Pembelajaran berpendekatan SETS ditujukan untuk membantu siswa memahami sains dan
perkembangannya serta pengaruh perkembangan sains terhadap lingkungan, teknologi dan
masyarakat secara timbal balik.
Dalam pendekatan SETS, siswa tidak hanya mempelajari konsep-konsep sains, tetapi
juga diperkenalkan pada aspek teknologi, dan peran teknologi di dalam masyarakat
( Depdikbud, 1992 dalam Rustaman et al.,2003 : 116 ). Pembelajaran berpendekatan SETS
harus mampu membuat siswa yang mempelajarinya mengerti hubungan tiap-tiap elemen
dalam SETS. Hubungan yang tidak terpisahkan antara sains, lingkungan, teknologi, dan
masyarakat merupakan hubungan timbal balik yang dapat dikaji manfaat-manfaat maupun
kerugian-kerugian yang ditimbulkan.
Apabila siswa selalu dibiasakan memikirkan keterkaitan positif maupun negatif antara
elemen-elemen SETS, maka siswa akan selalu berusaha menganalisis kondisi dan
mensintesis sesuatu yang baru. Pendidikan SETS pada hakikatnya akan membimbing siswa
untuk dapat berfikir global dan bertindak lokal maupun global dalam memecahkan masalah
yang dihadapi sehari-hari.
Masalah-masalah yang ada dalam masyarakat dibawa ke dalam kelas untuk dicarikan
solusinya menggunakan pendidikan SETS secara terpadu dalam hubungan timbal balik antara
elemen-elemen sains, lingkungan, teknologi, dan masyarakat (Utomo, 2009 : 1).

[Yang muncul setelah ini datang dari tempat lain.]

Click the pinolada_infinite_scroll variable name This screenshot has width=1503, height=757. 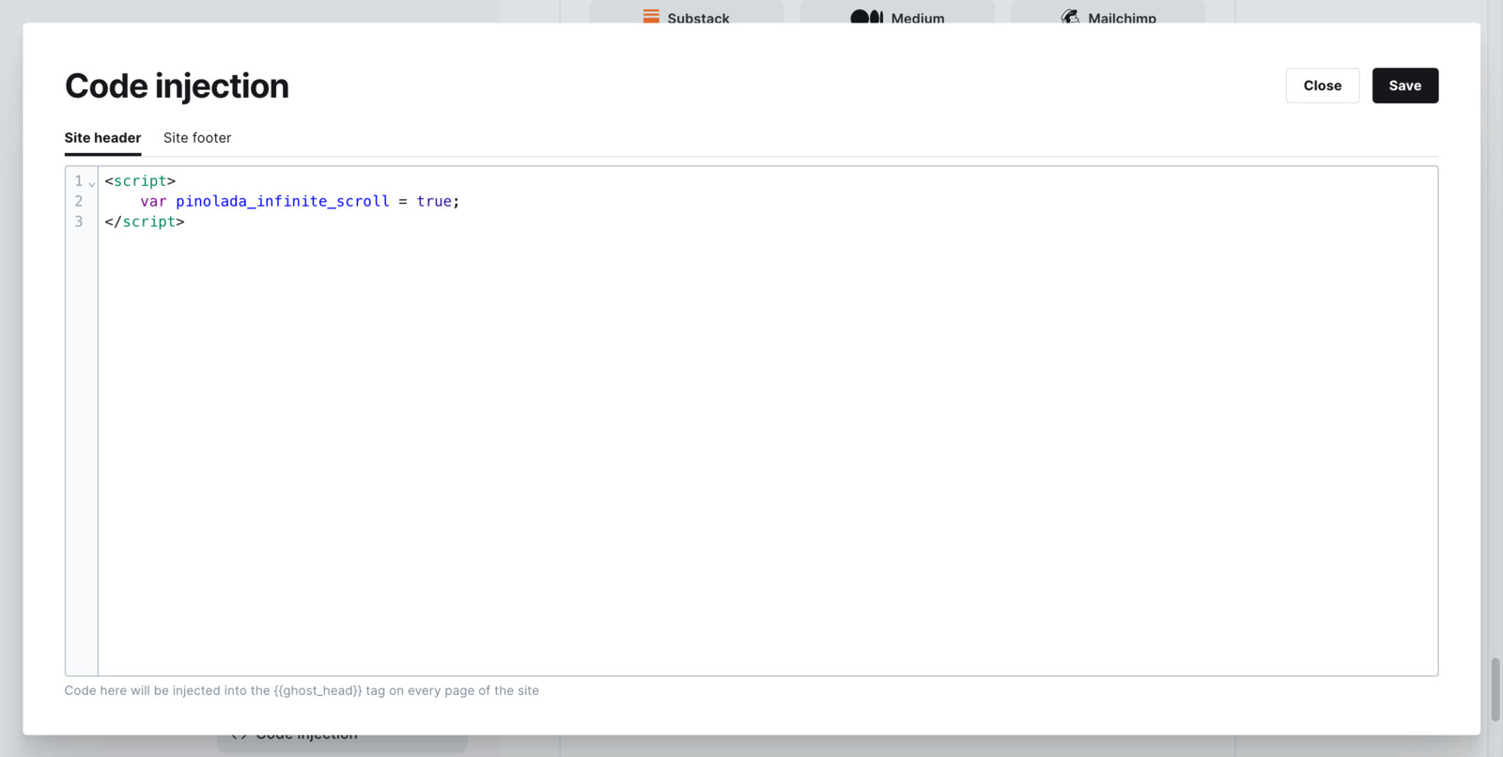coord(282,201)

Unsur-unsur SETS tidak dapat dipisahkan satu sama lain. Di dalam bidang
pendidikan, yang khususnya menjadi fokus adalah sains. Dengan sains sebagai fokus
perhatian, guru dan siswa yang menghadapi pelajaran sains dapat melihat bentuk keterkaitan
dari ilmu yang dipelajari (sains) dengan unsur lain dalam SETS.
Jadi dapat dipahami bahwa melalui pendekatan SETS, siswa diajak untuk mengenal
teknologi, dan menganalisis dampak baik positif maupun negatif dari teknologi tersebut. Pada
akhirnya siswa diharapkan mampu menerapkan konsep tenologi dan pengetahuan yang telah
didapatnya dalam kehidupan sehari-hari.